→ **Exercise instructions**
Locate each line in the items below that contains the string "Task", and copy those lines in full.

→ **Data for processing**
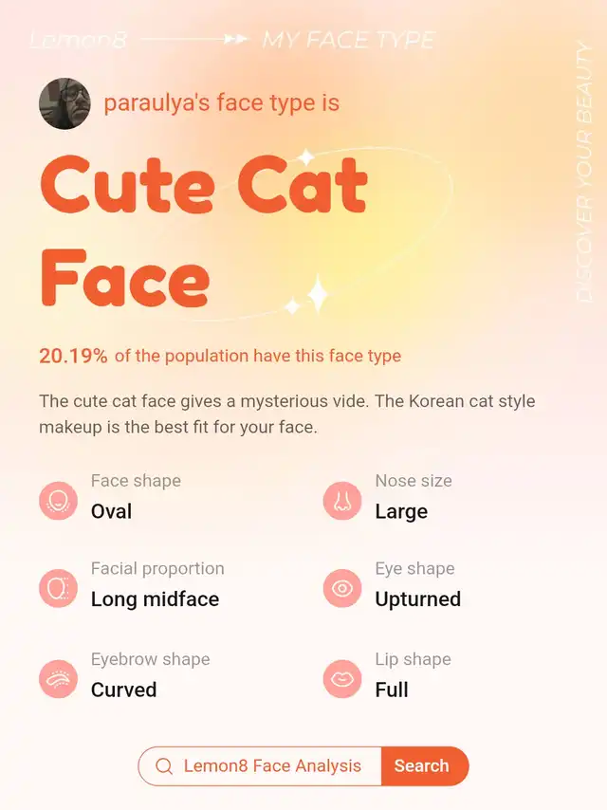Click the sparkle stars near Face title
The image size is (607, 810).
coord(307,296)
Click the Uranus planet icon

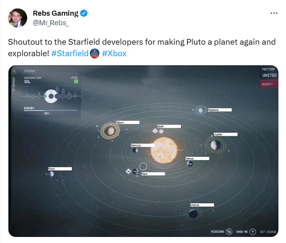193,214
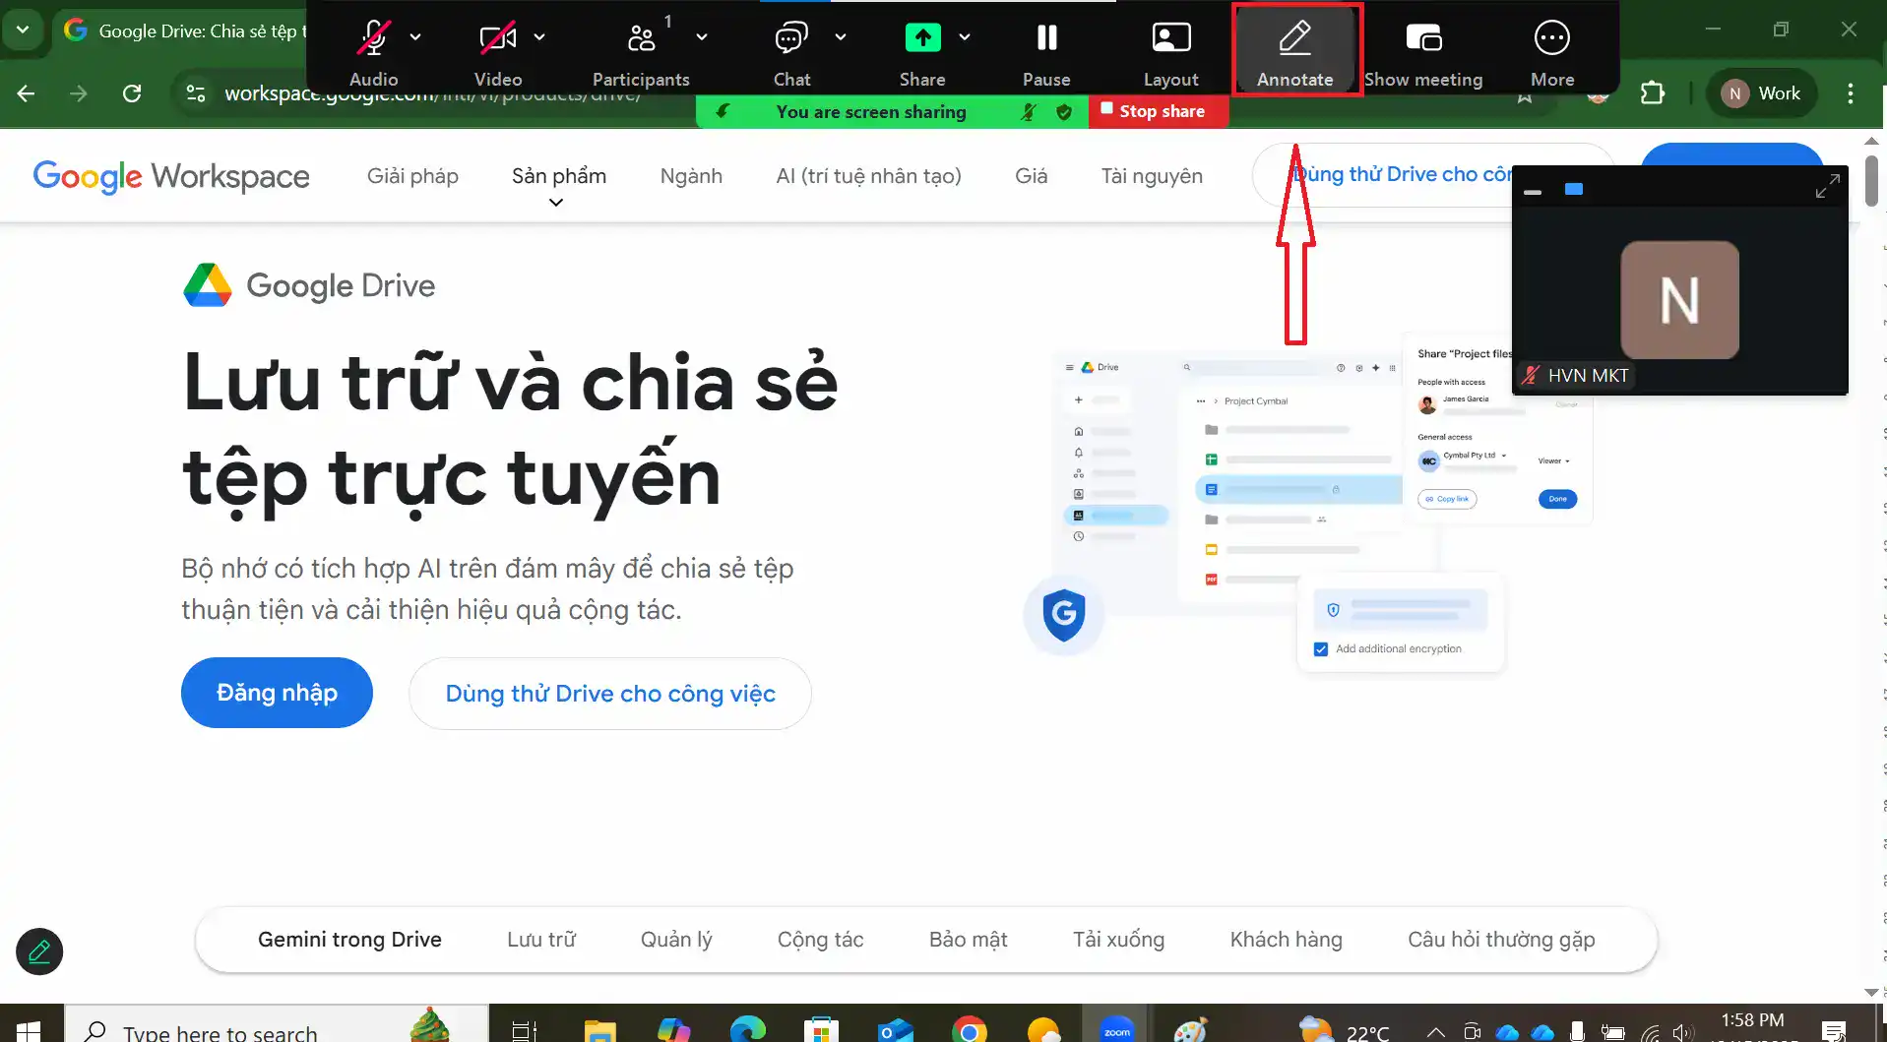Image resolution: width=1887 pixels, height=1042 pixels.
Task: Open Zoom from the Windows taskbar
Action: click(1116, 1030)

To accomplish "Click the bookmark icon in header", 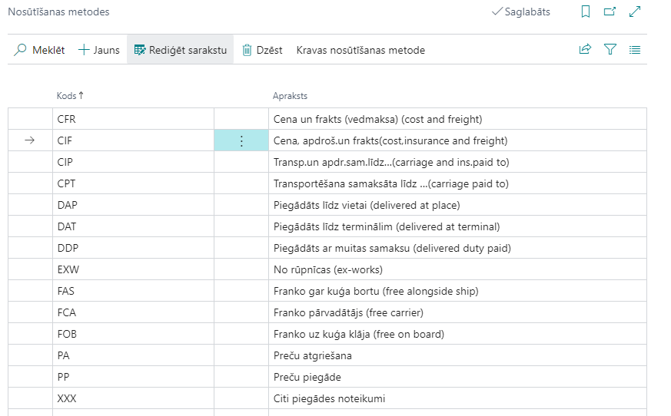I will coord(586,12).
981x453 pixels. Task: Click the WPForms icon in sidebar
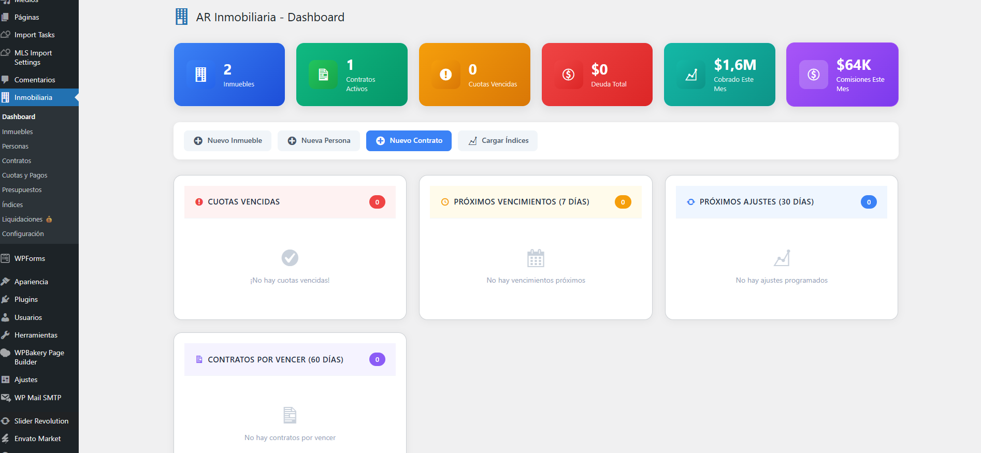[x=6, y=258]

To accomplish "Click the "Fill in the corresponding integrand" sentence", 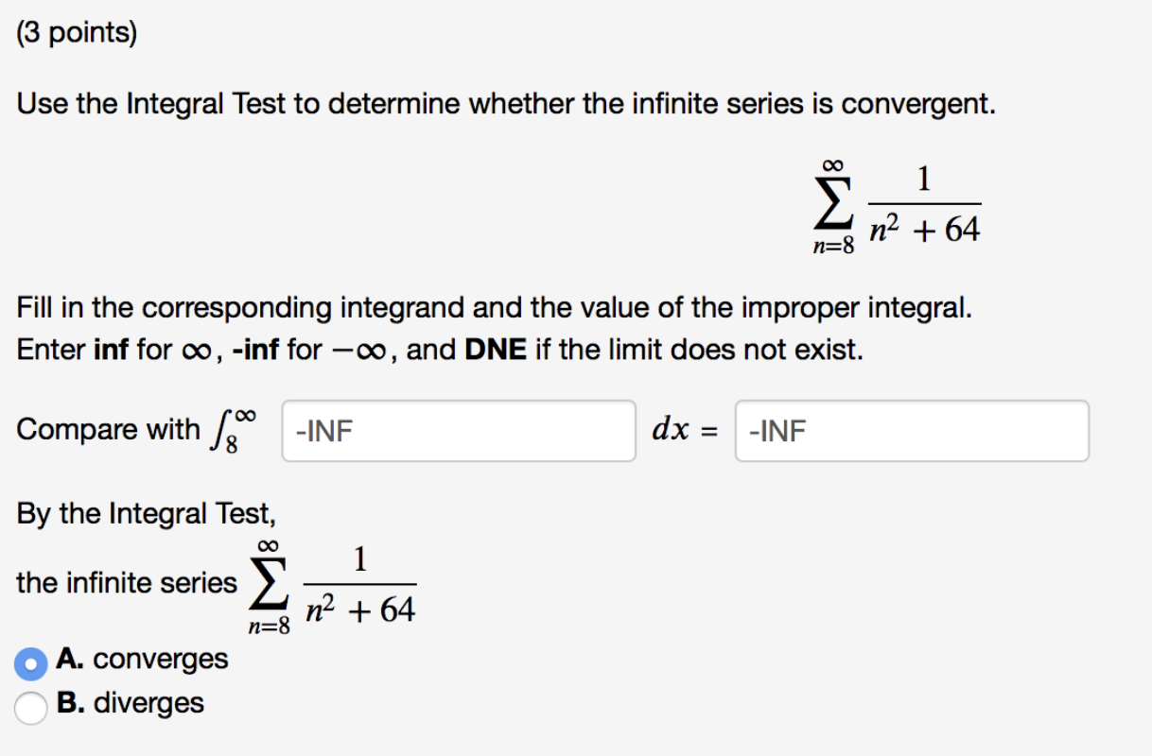I will click(x=494, y=307).
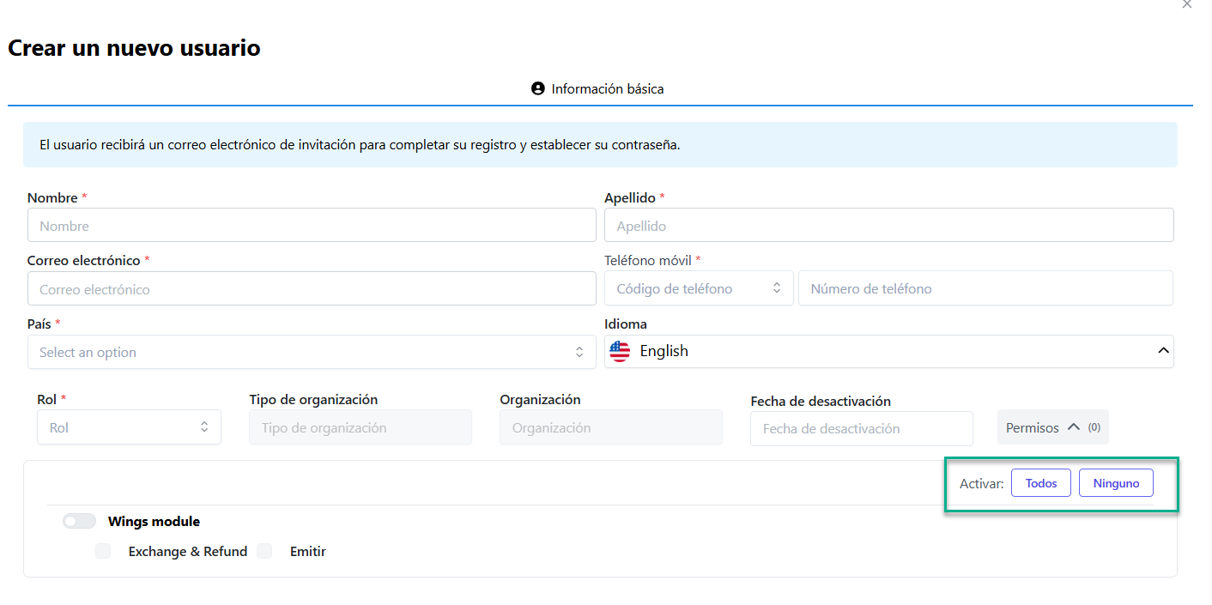1212x605 pixels.
Task: Toggle the Wings module switch
Action: pyautogui.click(x=79, y=521)
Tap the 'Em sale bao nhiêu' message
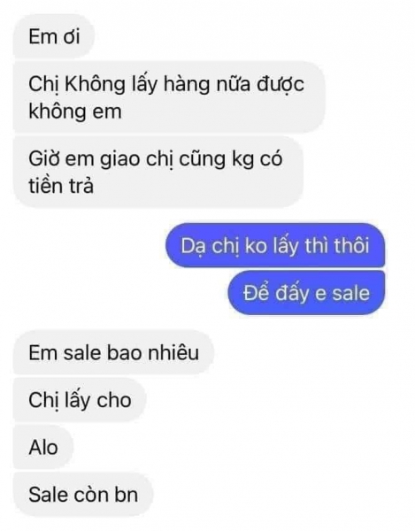This screenshot has width=415, height=531. [114, 352]
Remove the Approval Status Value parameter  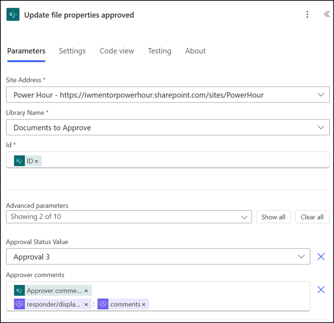click(x=321, y=257)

→ **Solved exercise**
Task: Open Zoom from the Windows taskbar
981x453 pixels. Task: Click the WPForms icon in sidebar
Task: Toggle the Wings module switch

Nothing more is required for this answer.